KickJS includes a lightweight reactivity system inspired by Vue 3's Composition API. It provides observable state primitives for backend use cases like metrics tracking, config hot-reload, health monitoring, and circuit breakers.

Why Reactivity on the Backend?

Frontend frameworks use reactivity to update the DOM. On the backend, the same pattern solves different but equally real problems:

  • Metrics — reactive counters with computed rates that auto-trigger alerts
  • Health checks — derived isHealthy state from multiple adapter statuses
  • Config hot-reload — mutate config, middleware auto-reconfigures
  • Circuit breakers — error count crosses threshold, circuit auto-trips
  • Feature flags — flip a flag, routes/middleware adjust instantly

API Reference

ref(value)

Creates a reactive reference. Reading .value tracks the dependency, writing .value triggers watchers.

ts
import { ref } from '@forinda/kickjs-core'

const count = ref(0)
console.log(count.value) // 0

count.value = 5 // triggers watchers

// Subscribe directly to changes
const unsub = count.subscribe((newVal, oldVal) => {
  console.log(`Changed: ${oldVal} → ${newVal}`)
})
unsub() // cleanup

computed(getter)

Creates a lazy, cached derived value that auto-recalculates when dependencies change.

ts
import { ref, computed } from '@forinda/kickjs-core'

const price = ref(100)
const tax = ref(0.2)
const total = computed(() => price.value * (1 + tax.value))
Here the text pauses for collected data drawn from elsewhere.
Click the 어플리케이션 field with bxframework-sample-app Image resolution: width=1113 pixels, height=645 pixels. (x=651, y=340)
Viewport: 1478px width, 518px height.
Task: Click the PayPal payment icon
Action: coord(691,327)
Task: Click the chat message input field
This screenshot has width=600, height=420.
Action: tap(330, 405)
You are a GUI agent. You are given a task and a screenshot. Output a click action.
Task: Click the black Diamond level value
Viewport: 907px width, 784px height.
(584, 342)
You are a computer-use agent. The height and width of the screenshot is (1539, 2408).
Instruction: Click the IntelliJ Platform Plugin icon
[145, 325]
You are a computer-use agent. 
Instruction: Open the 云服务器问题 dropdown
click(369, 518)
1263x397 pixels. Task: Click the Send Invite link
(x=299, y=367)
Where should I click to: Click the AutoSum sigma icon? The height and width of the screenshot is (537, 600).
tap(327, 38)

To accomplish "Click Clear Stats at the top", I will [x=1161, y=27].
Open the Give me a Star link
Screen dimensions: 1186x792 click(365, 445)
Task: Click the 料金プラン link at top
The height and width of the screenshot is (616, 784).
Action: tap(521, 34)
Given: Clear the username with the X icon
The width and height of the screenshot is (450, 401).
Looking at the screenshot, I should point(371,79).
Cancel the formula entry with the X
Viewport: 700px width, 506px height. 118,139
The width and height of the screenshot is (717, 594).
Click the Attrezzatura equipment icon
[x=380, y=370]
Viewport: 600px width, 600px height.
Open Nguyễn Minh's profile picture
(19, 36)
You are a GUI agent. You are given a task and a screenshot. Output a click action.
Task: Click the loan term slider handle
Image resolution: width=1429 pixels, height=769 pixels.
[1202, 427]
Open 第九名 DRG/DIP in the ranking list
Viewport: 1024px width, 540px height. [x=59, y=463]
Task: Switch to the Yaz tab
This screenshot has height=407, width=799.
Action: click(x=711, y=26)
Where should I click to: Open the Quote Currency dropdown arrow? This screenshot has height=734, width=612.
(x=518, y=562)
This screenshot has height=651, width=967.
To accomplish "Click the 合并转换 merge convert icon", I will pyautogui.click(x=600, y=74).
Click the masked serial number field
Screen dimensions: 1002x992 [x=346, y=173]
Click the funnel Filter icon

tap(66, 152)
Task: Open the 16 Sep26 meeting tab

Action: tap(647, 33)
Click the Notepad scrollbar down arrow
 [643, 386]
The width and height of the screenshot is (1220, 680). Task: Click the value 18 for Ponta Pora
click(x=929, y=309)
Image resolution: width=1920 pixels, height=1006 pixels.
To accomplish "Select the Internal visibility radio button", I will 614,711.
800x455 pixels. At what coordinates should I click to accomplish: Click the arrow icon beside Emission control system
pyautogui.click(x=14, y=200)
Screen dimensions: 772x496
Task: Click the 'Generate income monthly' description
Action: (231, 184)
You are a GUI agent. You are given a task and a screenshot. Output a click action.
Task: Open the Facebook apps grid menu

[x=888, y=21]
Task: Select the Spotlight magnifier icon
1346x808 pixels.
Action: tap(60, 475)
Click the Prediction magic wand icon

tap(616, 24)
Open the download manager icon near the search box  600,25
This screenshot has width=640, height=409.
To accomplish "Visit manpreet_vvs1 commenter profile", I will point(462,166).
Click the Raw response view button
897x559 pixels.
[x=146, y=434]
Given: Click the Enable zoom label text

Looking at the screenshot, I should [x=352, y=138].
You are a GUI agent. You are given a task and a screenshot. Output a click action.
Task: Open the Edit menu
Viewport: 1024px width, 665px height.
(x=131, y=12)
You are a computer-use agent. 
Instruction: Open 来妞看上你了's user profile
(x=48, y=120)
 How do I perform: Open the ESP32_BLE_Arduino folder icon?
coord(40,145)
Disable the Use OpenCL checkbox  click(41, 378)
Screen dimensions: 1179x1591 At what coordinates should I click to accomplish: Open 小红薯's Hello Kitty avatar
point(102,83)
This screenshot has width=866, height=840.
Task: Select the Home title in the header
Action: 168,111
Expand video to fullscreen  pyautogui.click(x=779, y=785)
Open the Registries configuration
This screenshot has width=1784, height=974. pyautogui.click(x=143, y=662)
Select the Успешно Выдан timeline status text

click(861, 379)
console.log(total.value) // 120
price.value = 200
console.log(total.value) // 240 — auto-updated

Computed values are cached — the getter only re-runs when a dependency changes:

ts
let calls = 0
const doubled = computed(() => {
  calls++
  return count.value * 2
})
doubled.value // calls = 1
doubled.value // calls = 1 (cached)
count.value = 10
doubled.value // calls = 2 (recalculated)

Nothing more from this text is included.